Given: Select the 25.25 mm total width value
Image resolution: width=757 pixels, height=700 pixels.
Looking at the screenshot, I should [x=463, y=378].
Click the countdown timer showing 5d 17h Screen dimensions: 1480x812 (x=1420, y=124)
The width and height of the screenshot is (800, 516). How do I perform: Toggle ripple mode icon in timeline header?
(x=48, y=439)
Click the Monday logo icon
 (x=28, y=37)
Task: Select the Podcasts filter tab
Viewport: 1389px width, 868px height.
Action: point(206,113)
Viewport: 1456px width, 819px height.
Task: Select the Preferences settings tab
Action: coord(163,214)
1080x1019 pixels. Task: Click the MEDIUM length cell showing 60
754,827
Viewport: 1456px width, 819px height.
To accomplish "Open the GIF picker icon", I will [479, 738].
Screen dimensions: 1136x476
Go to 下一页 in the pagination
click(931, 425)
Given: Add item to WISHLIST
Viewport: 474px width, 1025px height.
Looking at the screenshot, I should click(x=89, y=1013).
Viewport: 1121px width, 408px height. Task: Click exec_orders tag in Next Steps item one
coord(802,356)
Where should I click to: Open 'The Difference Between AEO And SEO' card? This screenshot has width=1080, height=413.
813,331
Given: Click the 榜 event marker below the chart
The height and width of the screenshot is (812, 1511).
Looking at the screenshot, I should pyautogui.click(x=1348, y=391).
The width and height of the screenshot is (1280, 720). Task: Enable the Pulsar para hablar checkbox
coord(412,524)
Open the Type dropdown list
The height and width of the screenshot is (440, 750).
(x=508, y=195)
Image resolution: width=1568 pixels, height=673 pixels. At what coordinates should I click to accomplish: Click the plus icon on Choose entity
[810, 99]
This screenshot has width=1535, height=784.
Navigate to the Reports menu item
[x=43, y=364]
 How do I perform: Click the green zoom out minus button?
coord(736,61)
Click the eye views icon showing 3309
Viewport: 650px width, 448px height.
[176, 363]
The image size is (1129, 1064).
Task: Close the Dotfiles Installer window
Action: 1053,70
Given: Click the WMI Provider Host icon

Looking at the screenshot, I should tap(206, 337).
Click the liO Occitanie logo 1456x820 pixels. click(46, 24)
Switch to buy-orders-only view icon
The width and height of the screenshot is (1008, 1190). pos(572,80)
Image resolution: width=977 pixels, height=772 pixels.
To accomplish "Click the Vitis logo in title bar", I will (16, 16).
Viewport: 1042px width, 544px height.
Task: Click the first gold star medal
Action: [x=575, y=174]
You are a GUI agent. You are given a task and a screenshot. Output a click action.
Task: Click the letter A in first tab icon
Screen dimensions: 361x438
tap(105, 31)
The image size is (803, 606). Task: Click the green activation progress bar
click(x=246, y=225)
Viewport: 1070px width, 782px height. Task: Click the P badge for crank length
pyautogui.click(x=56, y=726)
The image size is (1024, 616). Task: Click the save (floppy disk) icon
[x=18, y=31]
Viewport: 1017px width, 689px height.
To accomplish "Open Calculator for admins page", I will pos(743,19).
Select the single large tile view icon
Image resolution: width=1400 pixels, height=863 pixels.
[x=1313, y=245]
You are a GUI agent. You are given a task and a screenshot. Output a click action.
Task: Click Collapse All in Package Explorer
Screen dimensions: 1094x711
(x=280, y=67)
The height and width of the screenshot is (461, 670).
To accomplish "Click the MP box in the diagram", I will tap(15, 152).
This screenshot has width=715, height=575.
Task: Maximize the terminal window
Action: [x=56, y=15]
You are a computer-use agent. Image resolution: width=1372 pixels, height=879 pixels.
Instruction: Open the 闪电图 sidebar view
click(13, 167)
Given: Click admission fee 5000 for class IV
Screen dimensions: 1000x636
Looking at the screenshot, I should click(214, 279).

******************************

**Goal**
Reproduce verbatim the material from the line containing "The width and height of the screenshot is (1280, 720)." through the line containing "(x=508, y=195)", with both of those lines included.

**Complete response**
The width and height of the screenshot is (1280, 720). Task: Enable the Pulsar para hablar checkbox
coord(412,524)
Open the Type dropdown list
The height and width of the screenshot is (440, 750).
(x=508, y=195)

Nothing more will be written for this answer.